Puis, il y a l’autre réalité, ce que nous lisons dans les journaux au sujet des différentes réactions dans le monde face à la pandémie : de vraies nouvelles, des nouvelles biaisées et des nouvelles totalement fausses. De nouvelles nouvelles qui révèlent que le virus se comporte d’une certaine façon, mais qui deviennent anecdotiques et disparaissent. Nous avons appris à présent à attendre jusqu’à ce que la nouvelle persiste un certain nombre de cycles de nouvelles pour voir si elle est vraie.  On se concentre uniquement sur les nouvelles relatives à la pandémie : on s’interroge sur sa transmission (en suspension dans l’air, par gouttelettes ou les deux?), sa durée de vie (qui varie grandement selon la surface, la température, l’humidité… la journée de la semaine?), ses principales cibles (les personnes âgées, sans contredit, les personnes ayant déjà des problèmes de santé, les enfants? Peut-être que oui, peut-être que non. Ils ne l’attrapent pas, ils ont autre chose, possiblement apparenté. Ils ne sont pas de bons « vecteurs »), les traitements (ridicules, plausibles, incertains), les risques de transmission, les précautions à prendre (fonctionnent-elles? avec un masque/sans masque?) et on est plongé dans les eaux troubles de l’incertitude. Mon esprit critique semble être devenu un outil inutile, mon instinct est tiraillé entre convictions et besoins, mon intuition se sent comme un enfant qui a tourné sur lui-même jusqu’à tomber au sol.

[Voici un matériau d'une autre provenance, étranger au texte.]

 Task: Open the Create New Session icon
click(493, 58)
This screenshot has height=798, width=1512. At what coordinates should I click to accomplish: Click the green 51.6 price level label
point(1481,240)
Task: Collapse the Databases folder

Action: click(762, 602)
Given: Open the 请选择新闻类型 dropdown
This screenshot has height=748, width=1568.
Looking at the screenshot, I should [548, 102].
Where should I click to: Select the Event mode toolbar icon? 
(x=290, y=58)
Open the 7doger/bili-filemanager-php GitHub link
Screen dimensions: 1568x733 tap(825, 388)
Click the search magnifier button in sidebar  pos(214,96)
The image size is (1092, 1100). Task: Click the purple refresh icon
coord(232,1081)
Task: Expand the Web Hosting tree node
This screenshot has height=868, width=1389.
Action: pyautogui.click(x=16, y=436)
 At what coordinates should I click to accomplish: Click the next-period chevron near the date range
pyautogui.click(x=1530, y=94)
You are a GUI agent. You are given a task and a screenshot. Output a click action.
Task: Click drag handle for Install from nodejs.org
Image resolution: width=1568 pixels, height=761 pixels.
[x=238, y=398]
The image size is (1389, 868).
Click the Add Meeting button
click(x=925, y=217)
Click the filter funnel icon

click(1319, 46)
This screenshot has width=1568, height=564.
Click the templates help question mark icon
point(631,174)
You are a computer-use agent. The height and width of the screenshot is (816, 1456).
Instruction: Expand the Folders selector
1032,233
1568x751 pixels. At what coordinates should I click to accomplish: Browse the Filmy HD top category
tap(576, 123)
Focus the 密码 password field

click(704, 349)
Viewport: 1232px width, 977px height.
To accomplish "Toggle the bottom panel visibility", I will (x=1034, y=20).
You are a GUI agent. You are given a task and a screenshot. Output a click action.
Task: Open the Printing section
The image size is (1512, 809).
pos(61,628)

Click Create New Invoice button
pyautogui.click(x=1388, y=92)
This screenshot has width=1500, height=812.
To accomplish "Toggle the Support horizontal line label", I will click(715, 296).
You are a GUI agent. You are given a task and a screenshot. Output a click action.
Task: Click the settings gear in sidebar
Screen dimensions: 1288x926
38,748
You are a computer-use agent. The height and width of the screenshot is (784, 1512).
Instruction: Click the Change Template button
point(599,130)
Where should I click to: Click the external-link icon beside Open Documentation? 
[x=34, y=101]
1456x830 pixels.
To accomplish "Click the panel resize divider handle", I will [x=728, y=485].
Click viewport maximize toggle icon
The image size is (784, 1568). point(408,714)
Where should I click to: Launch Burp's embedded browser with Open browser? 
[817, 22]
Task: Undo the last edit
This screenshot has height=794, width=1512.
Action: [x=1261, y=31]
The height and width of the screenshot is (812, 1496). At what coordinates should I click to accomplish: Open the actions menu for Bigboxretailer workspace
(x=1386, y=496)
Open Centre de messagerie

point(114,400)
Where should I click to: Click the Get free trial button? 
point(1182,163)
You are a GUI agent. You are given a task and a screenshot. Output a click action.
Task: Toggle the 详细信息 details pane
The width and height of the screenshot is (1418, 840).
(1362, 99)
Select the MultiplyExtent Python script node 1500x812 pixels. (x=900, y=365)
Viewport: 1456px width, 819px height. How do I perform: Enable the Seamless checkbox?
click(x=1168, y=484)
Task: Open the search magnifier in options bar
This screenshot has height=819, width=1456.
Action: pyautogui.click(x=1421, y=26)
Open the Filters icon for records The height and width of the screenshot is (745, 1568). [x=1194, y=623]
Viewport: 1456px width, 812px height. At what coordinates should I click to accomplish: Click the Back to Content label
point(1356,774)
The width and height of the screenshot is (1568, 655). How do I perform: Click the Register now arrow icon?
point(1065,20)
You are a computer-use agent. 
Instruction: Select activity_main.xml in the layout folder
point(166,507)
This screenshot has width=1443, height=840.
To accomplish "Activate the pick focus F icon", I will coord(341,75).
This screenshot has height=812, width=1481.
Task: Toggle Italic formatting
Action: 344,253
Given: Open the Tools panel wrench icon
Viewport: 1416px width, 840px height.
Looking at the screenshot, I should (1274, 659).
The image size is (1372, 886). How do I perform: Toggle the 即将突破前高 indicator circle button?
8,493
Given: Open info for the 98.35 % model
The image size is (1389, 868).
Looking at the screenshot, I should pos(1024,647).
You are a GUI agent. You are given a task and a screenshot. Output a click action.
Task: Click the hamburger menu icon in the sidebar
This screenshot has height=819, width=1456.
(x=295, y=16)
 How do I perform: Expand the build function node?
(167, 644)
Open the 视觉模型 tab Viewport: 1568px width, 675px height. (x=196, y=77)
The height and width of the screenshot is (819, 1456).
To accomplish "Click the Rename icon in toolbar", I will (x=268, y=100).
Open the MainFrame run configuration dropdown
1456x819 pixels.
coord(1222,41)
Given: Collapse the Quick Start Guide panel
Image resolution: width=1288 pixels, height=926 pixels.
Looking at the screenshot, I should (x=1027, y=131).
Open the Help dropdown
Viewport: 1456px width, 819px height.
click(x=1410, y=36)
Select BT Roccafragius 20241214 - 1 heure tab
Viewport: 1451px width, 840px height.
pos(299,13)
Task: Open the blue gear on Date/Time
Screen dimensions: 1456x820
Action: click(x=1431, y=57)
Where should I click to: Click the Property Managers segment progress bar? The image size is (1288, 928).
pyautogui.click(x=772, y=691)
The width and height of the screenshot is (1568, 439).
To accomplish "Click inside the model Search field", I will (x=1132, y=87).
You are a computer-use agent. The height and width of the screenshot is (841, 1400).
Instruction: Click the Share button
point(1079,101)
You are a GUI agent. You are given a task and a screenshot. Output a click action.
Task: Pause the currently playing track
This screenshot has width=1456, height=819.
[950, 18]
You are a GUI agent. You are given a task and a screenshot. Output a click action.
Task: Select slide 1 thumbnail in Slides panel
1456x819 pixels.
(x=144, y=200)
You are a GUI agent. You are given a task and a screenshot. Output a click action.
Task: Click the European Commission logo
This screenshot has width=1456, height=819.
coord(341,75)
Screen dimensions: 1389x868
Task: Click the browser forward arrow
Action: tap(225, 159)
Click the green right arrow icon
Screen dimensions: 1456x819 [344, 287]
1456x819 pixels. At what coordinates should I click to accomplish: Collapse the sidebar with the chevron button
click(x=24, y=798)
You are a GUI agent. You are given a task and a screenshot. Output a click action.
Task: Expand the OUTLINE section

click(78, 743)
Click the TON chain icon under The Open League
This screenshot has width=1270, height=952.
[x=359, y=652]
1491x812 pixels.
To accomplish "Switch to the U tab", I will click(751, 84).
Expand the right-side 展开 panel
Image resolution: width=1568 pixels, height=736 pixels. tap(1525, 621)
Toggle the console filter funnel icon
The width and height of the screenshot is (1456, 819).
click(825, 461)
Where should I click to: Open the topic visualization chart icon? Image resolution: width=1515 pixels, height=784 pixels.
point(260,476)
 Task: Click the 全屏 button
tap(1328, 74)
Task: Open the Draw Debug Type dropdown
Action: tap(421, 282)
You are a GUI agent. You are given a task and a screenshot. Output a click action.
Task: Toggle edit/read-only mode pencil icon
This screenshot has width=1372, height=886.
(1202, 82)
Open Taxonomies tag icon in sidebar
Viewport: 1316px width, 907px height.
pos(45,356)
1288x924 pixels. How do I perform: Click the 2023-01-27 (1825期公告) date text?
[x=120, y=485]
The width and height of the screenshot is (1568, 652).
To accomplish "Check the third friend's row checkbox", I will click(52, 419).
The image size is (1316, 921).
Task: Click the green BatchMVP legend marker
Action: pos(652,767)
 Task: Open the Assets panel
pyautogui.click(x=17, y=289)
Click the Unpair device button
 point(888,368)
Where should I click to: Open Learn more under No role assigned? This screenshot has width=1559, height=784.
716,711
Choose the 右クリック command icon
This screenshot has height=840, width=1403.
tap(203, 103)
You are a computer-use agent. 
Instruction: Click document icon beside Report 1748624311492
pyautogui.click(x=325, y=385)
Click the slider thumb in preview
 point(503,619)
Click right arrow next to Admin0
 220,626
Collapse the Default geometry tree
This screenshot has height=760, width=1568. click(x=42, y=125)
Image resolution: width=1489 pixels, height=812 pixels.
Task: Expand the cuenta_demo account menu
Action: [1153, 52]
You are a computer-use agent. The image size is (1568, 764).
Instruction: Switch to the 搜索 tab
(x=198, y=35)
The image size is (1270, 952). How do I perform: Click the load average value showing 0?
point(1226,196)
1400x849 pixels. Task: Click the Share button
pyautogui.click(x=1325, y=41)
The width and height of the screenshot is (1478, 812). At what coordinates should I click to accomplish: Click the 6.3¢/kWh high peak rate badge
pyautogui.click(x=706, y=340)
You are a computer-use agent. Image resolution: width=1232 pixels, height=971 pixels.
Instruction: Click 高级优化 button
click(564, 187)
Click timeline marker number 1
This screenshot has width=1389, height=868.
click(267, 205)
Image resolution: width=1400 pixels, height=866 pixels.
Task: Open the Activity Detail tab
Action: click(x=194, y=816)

La seule issue et de passer à travers. Mon humanité a besoin de contact, d’intimité, de sécurité. Comment votre humanité traverse-t-elle cette tempête? Je fais semblant que le monde continuera à être comme avant. Je fais des projets pour l’hiver et le printemps comme s’ils allaient être comme les précédents : des promenades bras dessus, bras dessous avec quelqu’un, le mercure qui chute puis remonte tranquillement au fur et à mesure que la lumière revient dans le ciel, la neige qui fond, les bourgeons qui gonflent et éclatent, le travail et l’école qui reprennent leur cours établi. Je réalise toutefois que je dois être prête à abandonner ces projets en un clin d’œil s’il le faut. En attendant, je respecte les directives du gouvernement et je fais ma part pour protéger ma sécurité et ma santé, ainsi que celles de ceux qui me sont chers. En tant qu’adulte, je devrais être capable d’accepter l’ambiguïté associée au fait d’avoir à reporter la gratification de mes besoins de confort physique, sans pour autant nier que ce sont des besoins (pour moi et pour tout le monde). Je vous souhaite à tous d’être en sécurité et en santé, de corps et d‘esprit.